Another important character building exercise is determining how the central conflict concerns the character and how it will bring them into conflict with other characters. My older kids have been watching the TV series Stargate SG-1 the last few weeks. The central characters of the show each bring their own viewpoint to the conflict with their enemy. "Jack" often sees a military solution to every conflict. "Sam", with two doctorates to her credit, goes for a scientific solution whenever possible. Teal'c understands their enemy best, having served them for his entire life. As an archeologist and anthropologist, Daniel often sees the perspective of the people they come into conflict with and seeks for a way to negotiate a solution. Their differing perspectives often put the team in conflict with each other, despite their friendship.
Another important character building exercise is to determine the character's internal conflict. As mentioned before, the conflict in Stargate SG-1 is externalized in many ways, but it also exists in each of its characters. Since Daniel has no military training, he often serves as the moral compass for the group. However, he is also desperate to reclaim his wife from their enemy, which causes him to often want to set his ethics aside.
When you are coming up with characters try to think about their "Arc". In other words, how will the character change over the course of the book? It doesn't necessarily always have to be improvement on the part of the character. Consider the characters in the Lord of the Rings trilogy. (Some spoilers here...) Aragorn grows from a "Ranger" to a King. Legolas and Gimli grow from enemies, to competitors, to friends.
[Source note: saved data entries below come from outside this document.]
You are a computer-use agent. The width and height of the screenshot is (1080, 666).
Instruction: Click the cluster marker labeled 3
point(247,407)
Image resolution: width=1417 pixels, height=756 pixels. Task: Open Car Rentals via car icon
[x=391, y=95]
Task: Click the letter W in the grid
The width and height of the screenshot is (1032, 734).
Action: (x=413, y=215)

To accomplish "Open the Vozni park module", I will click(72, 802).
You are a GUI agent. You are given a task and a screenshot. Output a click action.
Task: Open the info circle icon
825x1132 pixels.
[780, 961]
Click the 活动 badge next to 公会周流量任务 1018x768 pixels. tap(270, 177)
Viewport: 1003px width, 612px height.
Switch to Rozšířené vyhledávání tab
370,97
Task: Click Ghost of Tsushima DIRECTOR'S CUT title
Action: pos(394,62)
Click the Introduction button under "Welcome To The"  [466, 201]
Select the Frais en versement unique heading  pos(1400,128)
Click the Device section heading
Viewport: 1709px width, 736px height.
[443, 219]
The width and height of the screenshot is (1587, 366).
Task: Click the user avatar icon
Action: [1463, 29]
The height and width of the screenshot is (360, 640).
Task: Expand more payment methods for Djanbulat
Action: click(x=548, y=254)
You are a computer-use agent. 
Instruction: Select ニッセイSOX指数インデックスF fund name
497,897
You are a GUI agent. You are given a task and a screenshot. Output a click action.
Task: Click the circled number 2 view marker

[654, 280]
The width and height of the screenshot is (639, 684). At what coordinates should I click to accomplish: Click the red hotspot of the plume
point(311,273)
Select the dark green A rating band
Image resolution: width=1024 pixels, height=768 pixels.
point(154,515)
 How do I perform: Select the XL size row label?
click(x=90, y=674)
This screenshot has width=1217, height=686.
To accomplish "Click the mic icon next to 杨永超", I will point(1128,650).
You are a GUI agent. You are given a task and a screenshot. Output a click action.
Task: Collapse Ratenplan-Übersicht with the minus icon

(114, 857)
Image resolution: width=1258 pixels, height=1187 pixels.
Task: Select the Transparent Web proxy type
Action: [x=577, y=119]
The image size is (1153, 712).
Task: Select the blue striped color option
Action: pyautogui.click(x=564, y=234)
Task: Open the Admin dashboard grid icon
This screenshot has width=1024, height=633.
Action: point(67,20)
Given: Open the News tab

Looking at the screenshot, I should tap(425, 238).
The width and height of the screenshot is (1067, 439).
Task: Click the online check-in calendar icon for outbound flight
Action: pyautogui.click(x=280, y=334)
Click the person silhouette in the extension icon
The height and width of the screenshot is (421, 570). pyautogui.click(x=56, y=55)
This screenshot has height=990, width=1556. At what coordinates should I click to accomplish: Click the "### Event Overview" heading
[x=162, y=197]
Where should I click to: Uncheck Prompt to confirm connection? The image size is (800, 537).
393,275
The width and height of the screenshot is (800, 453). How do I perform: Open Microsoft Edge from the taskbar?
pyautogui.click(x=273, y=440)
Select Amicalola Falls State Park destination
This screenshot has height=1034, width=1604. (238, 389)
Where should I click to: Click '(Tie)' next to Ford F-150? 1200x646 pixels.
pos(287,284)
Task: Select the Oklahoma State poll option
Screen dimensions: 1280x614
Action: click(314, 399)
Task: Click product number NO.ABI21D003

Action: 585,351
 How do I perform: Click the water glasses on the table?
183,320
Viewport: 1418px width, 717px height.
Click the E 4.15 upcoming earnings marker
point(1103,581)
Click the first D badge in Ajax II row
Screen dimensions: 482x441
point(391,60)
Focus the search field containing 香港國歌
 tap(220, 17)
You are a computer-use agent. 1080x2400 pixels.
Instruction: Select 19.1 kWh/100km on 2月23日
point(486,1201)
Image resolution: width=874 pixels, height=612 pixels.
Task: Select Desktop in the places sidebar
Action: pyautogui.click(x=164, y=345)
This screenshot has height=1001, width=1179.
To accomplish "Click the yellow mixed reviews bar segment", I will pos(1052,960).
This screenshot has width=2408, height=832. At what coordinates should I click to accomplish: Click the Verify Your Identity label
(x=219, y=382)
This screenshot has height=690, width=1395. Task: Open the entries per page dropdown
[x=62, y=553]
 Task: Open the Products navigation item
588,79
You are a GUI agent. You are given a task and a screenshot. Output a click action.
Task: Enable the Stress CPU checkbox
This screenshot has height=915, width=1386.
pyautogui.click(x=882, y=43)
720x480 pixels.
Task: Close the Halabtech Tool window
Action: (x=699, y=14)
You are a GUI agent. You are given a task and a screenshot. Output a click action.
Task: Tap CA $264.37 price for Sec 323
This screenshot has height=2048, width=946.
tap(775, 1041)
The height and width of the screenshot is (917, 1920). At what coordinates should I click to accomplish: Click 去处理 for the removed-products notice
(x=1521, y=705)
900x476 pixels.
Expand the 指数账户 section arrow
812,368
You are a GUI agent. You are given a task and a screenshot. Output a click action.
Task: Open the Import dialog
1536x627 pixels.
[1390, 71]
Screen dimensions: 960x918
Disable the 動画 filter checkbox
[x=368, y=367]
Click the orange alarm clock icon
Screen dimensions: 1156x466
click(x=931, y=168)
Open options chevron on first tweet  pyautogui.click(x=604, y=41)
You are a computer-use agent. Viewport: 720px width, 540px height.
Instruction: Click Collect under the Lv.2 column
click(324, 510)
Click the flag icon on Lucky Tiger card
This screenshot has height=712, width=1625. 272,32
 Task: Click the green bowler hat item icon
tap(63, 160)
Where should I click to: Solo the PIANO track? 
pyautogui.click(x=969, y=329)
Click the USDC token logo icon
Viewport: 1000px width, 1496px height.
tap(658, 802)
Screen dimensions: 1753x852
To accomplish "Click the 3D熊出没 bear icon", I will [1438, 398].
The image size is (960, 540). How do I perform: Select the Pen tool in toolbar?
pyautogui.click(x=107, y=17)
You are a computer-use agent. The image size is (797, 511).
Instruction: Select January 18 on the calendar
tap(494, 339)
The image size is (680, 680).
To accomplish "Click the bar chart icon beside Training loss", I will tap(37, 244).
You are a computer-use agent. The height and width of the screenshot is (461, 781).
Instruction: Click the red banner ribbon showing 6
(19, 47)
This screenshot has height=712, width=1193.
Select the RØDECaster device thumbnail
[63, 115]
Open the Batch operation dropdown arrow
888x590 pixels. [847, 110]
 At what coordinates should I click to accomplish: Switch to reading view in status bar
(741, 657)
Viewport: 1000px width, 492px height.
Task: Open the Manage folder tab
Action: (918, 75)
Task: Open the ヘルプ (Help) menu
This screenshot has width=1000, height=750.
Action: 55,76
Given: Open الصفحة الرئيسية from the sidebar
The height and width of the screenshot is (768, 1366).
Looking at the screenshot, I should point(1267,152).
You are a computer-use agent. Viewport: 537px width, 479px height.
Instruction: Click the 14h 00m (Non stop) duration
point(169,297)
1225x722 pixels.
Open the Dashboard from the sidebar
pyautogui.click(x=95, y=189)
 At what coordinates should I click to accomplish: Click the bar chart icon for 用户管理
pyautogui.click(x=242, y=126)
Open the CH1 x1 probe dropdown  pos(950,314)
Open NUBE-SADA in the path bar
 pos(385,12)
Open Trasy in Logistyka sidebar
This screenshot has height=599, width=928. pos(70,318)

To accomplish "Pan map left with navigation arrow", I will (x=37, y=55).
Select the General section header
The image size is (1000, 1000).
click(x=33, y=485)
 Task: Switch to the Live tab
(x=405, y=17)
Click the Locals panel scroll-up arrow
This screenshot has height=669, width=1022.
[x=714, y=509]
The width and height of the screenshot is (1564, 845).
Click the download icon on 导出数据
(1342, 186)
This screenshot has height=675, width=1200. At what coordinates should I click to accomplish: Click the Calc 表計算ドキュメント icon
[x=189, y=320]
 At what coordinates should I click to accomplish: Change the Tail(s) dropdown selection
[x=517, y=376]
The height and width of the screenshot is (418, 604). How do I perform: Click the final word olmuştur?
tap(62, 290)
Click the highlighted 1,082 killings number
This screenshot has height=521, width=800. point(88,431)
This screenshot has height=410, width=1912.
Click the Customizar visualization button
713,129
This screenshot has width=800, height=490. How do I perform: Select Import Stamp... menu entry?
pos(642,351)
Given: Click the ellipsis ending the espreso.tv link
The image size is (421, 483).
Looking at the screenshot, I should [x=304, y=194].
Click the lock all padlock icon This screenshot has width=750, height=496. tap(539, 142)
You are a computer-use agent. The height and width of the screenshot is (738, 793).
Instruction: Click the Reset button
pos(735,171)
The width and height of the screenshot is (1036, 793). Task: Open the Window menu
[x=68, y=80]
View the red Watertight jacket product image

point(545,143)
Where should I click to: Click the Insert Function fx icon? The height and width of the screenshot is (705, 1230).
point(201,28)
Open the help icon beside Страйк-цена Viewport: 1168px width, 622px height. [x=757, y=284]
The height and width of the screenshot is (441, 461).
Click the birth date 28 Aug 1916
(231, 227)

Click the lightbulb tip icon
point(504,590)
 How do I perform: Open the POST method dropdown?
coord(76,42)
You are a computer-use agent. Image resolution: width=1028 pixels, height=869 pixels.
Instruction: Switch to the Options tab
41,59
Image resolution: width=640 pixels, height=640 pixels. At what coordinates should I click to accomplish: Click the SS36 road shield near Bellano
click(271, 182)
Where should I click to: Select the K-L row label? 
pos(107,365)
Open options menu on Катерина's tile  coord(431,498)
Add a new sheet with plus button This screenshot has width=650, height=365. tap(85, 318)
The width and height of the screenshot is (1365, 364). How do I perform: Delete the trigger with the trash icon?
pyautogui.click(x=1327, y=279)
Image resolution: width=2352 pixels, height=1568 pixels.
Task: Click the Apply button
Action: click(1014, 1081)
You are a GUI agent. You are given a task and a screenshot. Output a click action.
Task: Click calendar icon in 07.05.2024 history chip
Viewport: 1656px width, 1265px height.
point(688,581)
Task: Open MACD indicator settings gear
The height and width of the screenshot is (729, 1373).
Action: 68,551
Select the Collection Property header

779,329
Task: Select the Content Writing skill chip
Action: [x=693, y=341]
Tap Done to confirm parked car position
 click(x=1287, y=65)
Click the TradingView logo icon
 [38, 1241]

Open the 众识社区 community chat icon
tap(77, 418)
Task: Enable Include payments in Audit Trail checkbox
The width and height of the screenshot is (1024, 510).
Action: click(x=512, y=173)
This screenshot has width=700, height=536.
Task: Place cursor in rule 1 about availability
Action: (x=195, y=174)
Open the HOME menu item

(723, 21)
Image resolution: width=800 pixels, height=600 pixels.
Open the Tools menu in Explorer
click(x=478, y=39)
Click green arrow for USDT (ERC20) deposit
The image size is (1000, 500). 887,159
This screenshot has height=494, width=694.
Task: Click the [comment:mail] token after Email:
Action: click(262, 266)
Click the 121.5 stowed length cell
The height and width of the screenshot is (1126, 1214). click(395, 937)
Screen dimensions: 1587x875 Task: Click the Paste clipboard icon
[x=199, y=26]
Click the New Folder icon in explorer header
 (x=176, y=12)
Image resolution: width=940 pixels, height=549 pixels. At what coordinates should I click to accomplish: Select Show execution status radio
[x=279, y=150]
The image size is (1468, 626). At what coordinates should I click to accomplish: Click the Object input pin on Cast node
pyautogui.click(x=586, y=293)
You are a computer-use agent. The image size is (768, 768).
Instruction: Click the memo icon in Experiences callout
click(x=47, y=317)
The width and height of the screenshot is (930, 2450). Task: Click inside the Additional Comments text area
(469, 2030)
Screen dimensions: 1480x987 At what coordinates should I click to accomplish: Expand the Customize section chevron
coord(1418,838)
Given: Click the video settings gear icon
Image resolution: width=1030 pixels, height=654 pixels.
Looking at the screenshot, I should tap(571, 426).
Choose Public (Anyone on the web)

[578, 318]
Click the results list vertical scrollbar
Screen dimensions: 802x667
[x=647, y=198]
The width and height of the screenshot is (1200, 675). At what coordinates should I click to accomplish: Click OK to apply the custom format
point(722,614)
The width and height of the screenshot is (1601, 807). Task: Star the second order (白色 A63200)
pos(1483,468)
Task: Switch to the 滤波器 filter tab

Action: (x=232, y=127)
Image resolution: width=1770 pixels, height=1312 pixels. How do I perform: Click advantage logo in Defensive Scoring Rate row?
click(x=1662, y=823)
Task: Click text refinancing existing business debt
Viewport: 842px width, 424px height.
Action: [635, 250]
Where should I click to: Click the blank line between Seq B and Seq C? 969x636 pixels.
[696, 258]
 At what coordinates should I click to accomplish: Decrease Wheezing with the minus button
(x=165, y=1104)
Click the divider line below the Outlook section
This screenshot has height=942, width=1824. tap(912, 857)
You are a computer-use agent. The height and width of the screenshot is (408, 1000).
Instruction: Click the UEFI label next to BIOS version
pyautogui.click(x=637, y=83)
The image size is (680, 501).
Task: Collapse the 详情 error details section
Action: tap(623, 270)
Sam grows from a timid eavesdropper to a brave warrior. Gollum is ultimately consumed by his obsession. Frodo succeeds in his quest, but is left so scarred that the Shire becomes a foreign place to him.
Your characters need to have faults in order to come off like real people. Be honest, there really isn't anyone that you know well that you can't find some fault with. In Broken Toys: China's Song, the toys are just what the title implies -- broken. Some of their scars can be seen from the outside, others they keep hidden deep inside. This is especially important in Christian literature. Psychologists like to talk about cognitive dissonance -- the idea that we aren't always the kind of people that we say we want to be. Characters who are torn between warring aspects of their own personality behave unpredictably, which makes them interesting to read about.
Be warned, that your characters may take over the book from you.
In Broken Toys: China's Song, I originally envisioned the china doll as a minor character--not much more than a symbol for how much stock we put in the way we look and how vain that is when our lives are so very fragile. But I had one problem: why would anyone made of porcelain ever leave the attic? If China was afraid of being broken, wouldn't she stay forever on her doll stand? Surely, someone who was this desperate to get her song back was made of some pretty strong stuff. As I worked through the first draft, I found China's character growing stronger in each scene. She, in many ways, becomes the conscience for the group of toys. In the final edits, she pushed her way past the leading man into the title of the book.
One final note, in the interest of full disclosure: Stargate SG-1's pilot Children of the Gods contains nudity. How much nudity depends on which version you get. Please preview your copy before showing it to anyone else. We have not shown the unedited pilot to our children. Parents may also be concerned about the language and the violent content of the series in general as well. Our older children are teenagers and we also have a "TV Guardian" which blocks some of the profanity.